1. Con decreto del Ministero della salute, di concerto con il Ministero dell’ambiente e tutela del territorio e con il Ministero delle attività produttive, previo parere della Conferenza permanente per i rapporti fra lo Stato, le regioni e le province autonome di Trento e di Bolzano, sono stabiliti idonei sistemi di raccolta e di smaltimento per i medicinali inutilizzati o scaduti. Tali sistemi possono basarsi anche su accordi, a livello nazionale o territoriale, fra le parti interessate alla raccolta.

Art. 118.
Modello di ricetta medico veterinaria

1. Il modello di ricetta medico veterinaria ed i casi in cui tale modello e’ obbligatorio, sono stabiliti nell’allegato III. Tale allegato può essere modificato con successivi decreti del Ministro della salute da pubblicarsi nella Gazzetta Ufficiale della Repubblica italiana, per assicurarne la compatibilità con successive norme di diritto comunitario a norma dell’articolo 13 della legge 4 febbraio 2005, n. 11.

Art. 119.
Periodo di protezione

1. I periodi di protezione di cui all’articolo 13 non si applicano ai medicinali di riferimento per i quali una domanda di AIC e’ stata presentata anteriormente alla data di entrata in vigore del presente decreto.

Art. 120.
Abrogazioni

1. Dalla data di entrata in vigore del presente decreto, sono abrogati:

a) il decreto legislativo 27 gennaio 1992, n. 119, e successive modificazioni;

b) il decreto del Ministero della sanità 16 maggio 2001, n. 306;

c) il decreto legislativo 24 febbraio 1997, n. 47;

d) il decreto legislativo 4 febbraio 1993, n. 66, e successive modificazioni;

e) il decreto legislativo 17 marzo 1995, n. 110.

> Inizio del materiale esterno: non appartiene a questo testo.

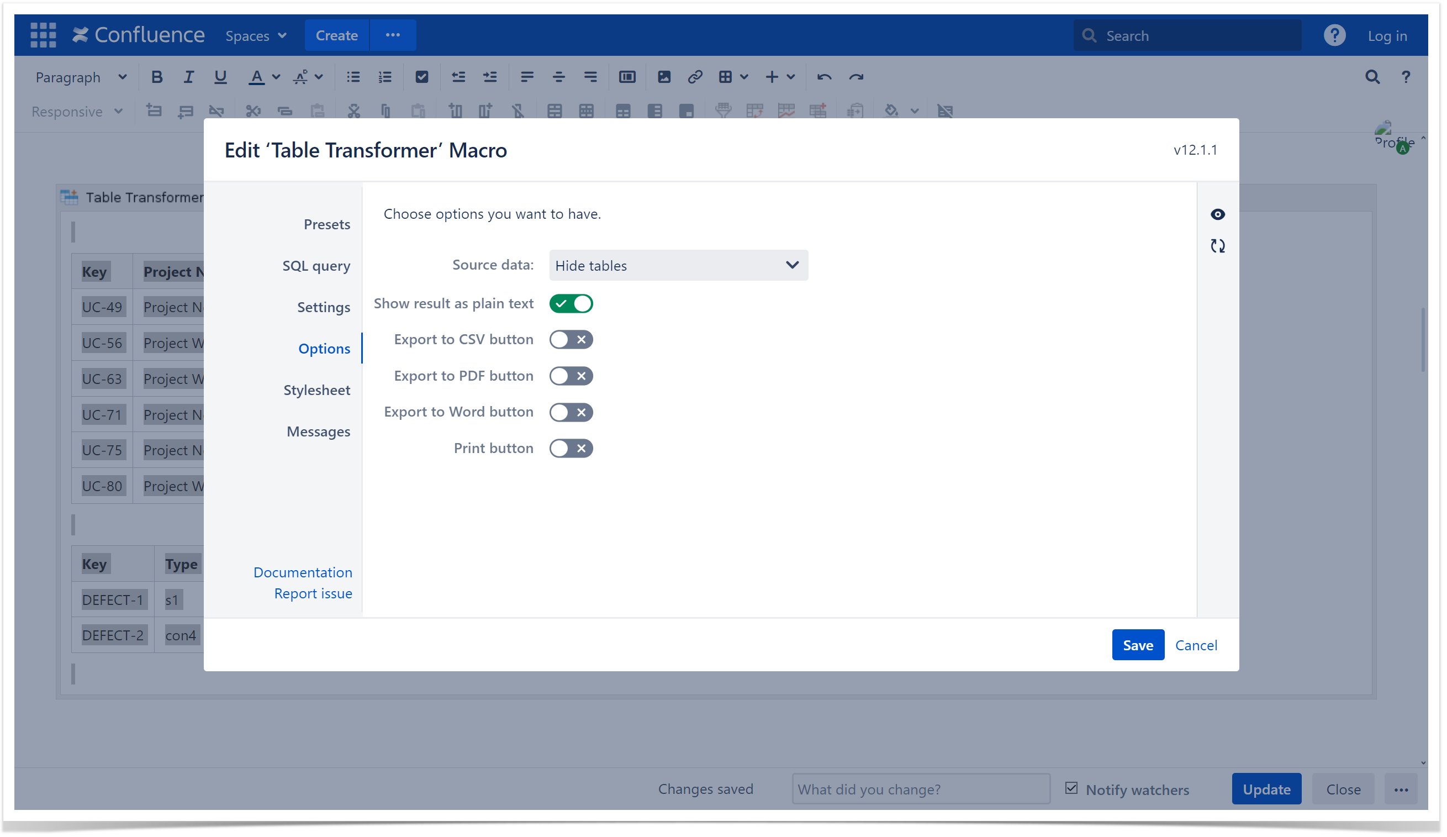Click the What did you change field
1447x837 pixels.
920,789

2. Restano ferme le norme in vigore che disciplinano le buone prassi di fabbricazione dei medicinali veterinari, adottate a norma dell’articolo 11, comma 3, del decreto legislativo 27 gennaio 1992, n. 119, nonche’ le norme in vigore che disciplinano la produzione e l’impiego dei medicinali veterinari ad azione immunologica, adottate a norma dell’articolo 4 del decreto legislativo 4 febbraio 1993, n. 66. Le predette normative possono essere modificate con successivi decreti del Ministro della salute.

Art. 121.
Clausola di cedevolezza

1. In relazione a quanto disposto dall’articolo 117, quinto comma della Costituzione e dagli articoli 16, comma 3, e 11, comma 8, della legge 4 febbraio 2005, n. 11, le disposizioni contenute negli articoli 66, 70 e 87 si applicano nel territorio delle regioni e delle province autonome nelle quali non sia ancora in vigore la propria normativa di attuazione e perdono comunque efficacia dalla data di entrata in vigore della normativa di attuazione della direttiva 2004/28/CE, e successive modificazioni, da esse adottate nel rispetto dei vincoli derivanti dall’ordinamento comunitario e dei principi fondamentali desumibili dal presente decreto.

ALLEGATI I – II – III

AVVISO DI RETTIFICA
(Gazzetta Ufficiale n. 272 del 22-11-2006)

All’allegato III, punto 1., nello schema di «Modello di prescrizione medico-veterinaria», alla lettera B) (Parte da compilarsi a cura del titolare o conduttore dell’impianto), dove e’ scritto: «(Solo nel caso di fornitura per scorta ai sensi dell’art. 34):», leggasi: «(Solo nel caso di fornitura per scorta ai sensi dell’art. 76):»; ed ancora, al punto 2., al secondo rigo, dove e’ scritto: «… scorte di medicinali di cui all’art. 80, commi 1 e 4.», leggasi: «… scorte di medicinali di cui all’art. 80, comma 1.».